The Homeplace: A Mystery
"What’s hard to believe is that The Homeplace is the work of a previously unpublished writer . . . "
The Homeplace won the Tony Hillerman Prize in the fall of 2015. The prize goes to an unpublished writer of a mystery that captures the southwest flavor of Hillerman’s work.
It’s easy to see why The Homeplace won. Set out on the plains of eastern Colorado, the landscape in The Homplace points more Midwest than Southwest, but no matter. Similar to Hillerman’s, the prose here is clear-eyed and non-flashy. The characters are vivid. And the mystery is a grabber, with an everyman undertow.
What’s hard to believe is that The Homeplace is the work of a previously unpublished writer; Kevin Wolf turns 65 in December. Let’s hope this first release leads to digging through any stories squirreled away in a desk drawer or gathering dust on a shelf.
The Homeplace revolves around Chase Ford. He’s coming home to Comanche County, where there’s “forty miles of dirt for every mile of blacktop.” He’s a former basketball star, and he’s also the first of four generations of Ford men to put Comanche County in the rearview mirror. At least, that is, until now.
Ford’s point of view drives the story, but Wolf gives us a complete small-town ensemble. There’s Birdie Hawkins, a game warden for the Department of Wildlife. There’s Mercy Saylor, who works in the café in Brandon; and deputy sheriff Paco Martinez. There’s also Ray-Ray Jackson, who lives on the edges of society. Ray-Ray likes fresh jalapeno with his deer heart when he’s eating off his illegal kills out in the brush.

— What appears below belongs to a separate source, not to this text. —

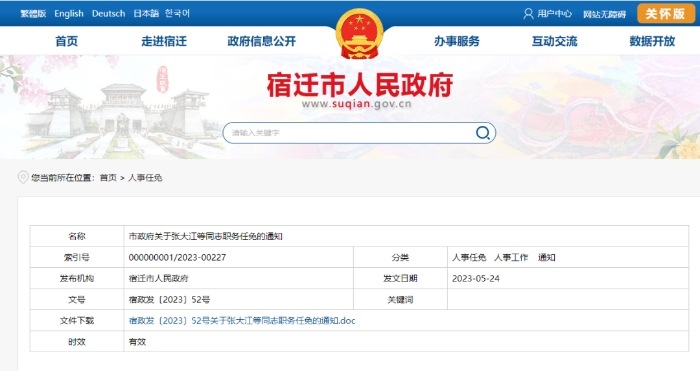Switch site language to English

point(69,14)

The sky is big and the wind blows, but life in the small town has a trapped, closed-in feeling. Everybody knows a bit too much about each other. Each of the characters has issues, whether it’s bosses, mothers, or society in general. The Homeplace does not lend itself to neat character summaries. Complexities abound. And while Chase is the engine here, Birdie and Ray-Ray in particular make for a memorable supporting cast. Wolf layers all his characters; no single-notes allowed.
Wolf swoops smoothly from cool omniscience to close inside his character’s heads, as when Chase and Mercy reconnect in the café for the first time since he disappeared over the horizon. “Quiet slipped into the room and took the empty chair at their table. Pans and pots clanged in the kitchen. Dishes loaded with eggs and bacon slid over the front counter, and the cash register drawer opened and shut. They both stared out the window, content in that minute to say nothing.”

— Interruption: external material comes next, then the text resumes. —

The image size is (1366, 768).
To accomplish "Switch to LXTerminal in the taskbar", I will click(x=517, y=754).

On the day Chase returns, Jimmy Riley’s body is found near four dead buffalo. Jimmy is stark naked, and there’s a bullet hole in his head. Jimmy reminds Chase of himself at that same age—including the fact that Jimmy had been seeing Chase’s half-sister, a young woman he never knew.
Chase has his ghosts and troubles he’s dragging with him. There are harsh memories from his youth. One of the worst involves his father. There are things he could have done differently to help. But he left. And became a big star. Everyone in America knows Chase’s name due to one dramatic moment on the basketball court, when Chase played for the Lakers. But not everything was or is what it seems. Everywhere he looks around him; and at the reflection of his own decisions and mistakes along the way, Chase sees many instances when reputation doesn’t match cold reality—especially his own.
The Homeplace is billed as a mystery—dead body in the first few pages, etcetera. Who done it? But with its weight and dry-eyed character studies, The Homeplace could easily be read as straight novel. As Chase pursues the truth—and he’s not alone—he’s tempted one more time to follow old patterns and familiar temptations. He longs for the “simple times of long before” but realizes, this time, that he has to do what’s right.
“I try to make my books reflect humanity as I see it,” said Tony Hillerman of his writing. And that might be the most Hillerman-like quality of The Homeplace: its utter and convincing sense of humanity.